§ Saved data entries
- - - - - - -

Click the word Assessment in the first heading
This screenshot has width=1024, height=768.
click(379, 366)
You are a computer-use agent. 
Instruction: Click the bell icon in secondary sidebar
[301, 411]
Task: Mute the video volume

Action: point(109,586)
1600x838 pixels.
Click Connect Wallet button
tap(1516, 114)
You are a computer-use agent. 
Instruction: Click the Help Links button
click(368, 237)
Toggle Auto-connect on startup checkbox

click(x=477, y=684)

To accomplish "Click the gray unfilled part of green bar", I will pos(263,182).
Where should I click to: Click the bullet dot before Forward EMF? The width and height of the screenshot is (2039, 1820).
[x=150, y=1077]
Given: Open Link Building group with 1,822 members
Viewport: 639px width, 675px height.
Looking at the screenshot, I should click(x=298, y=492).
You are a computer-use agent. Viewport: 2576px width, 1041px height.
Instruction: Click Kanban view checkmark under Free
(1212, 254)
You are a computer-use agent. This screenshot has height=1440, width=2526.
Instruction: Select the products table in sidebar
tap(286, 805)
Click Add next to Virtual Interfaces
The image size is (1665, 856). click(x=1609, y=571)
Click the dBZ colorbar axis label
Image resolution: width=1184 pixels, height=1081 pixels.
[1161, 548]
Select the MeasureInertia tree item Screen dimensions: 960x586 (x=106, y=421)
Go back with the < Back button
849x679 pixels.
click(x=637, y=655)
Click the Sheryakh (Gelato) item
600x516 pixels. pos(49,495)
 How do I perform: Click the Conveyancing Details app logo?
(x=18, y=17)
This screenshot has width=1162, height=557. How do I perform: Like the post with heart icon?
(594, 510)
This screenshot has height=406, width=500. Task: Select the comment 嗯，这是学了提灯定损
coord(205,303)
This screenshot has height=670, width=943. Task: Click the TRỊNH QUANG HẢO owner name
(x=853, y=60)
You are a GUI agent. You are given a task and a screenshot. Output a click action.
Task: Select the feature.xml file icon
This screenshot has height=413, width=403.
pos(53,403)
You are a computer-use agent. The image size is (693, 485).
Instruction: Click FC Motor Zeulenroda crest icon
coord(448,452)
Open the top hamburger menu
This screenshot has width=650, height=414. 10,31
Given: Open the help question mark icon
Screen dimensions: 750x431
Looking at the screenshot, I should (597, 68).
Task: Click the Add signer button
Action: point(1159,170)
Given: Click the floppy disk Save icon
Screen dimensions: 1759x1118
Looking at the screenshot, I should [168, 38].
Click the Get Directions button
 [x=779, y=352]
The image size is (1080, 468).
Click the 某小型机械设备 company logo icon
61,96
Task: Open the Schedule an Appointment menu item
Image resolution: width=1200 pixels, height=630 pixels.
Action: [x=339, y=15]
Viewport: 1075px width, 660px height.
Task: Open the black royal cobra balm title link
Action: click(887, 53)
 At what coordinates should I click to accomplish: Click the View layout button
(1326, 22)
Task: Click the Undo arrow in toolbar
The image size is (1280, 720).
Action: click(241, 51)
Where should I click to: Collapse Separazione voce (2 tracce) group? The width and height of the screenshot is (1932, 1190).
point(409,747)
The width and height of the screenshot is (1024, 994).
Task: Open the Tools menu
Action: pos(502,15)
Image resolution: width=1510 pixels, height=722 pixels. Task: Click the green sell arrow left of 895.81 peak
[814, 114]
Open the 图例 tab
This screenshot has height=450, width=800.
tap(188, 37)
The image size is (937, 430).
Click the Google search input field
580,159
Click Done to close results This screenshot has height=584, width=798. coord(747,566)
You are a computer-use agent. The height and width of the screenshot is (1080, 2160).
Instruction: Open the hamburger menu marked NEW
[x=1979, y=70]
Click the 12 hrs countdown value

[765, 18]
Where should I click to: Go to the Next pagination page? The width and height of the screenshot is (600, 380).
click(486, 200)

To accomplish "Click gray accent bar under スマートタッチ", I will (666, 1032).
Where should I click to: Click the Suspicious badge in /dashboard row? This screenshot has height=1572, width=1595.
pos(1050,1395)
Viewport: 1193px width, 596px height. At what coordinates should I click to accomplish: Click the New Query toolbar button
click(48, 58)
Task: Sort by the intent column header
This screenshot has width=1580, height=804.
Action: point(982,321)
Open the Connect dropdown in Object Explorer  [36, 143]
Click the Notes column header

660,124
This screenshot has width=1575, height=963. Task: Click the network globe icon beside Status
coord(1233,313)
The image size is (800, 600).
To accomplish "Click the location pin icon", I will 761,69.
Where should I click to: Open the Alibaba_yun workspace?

- - - - - - -

What lines in the records above include the string "agent"? Copy each one.

You are a computer-use agent. 
You are a computer-use agent. 
You are a computer-use agent. Viewport: 2576px width, 1041px height.
You are a computer-use agent. This screenshot has height=1440, width=2526.
You are a GUI agent. You are given a task and a screenshot. Output a click action.
You are a computer-use agent. The image size is (693, 485).
You are a computer-use agent. The height and width of the screenshot is (1080, 2160).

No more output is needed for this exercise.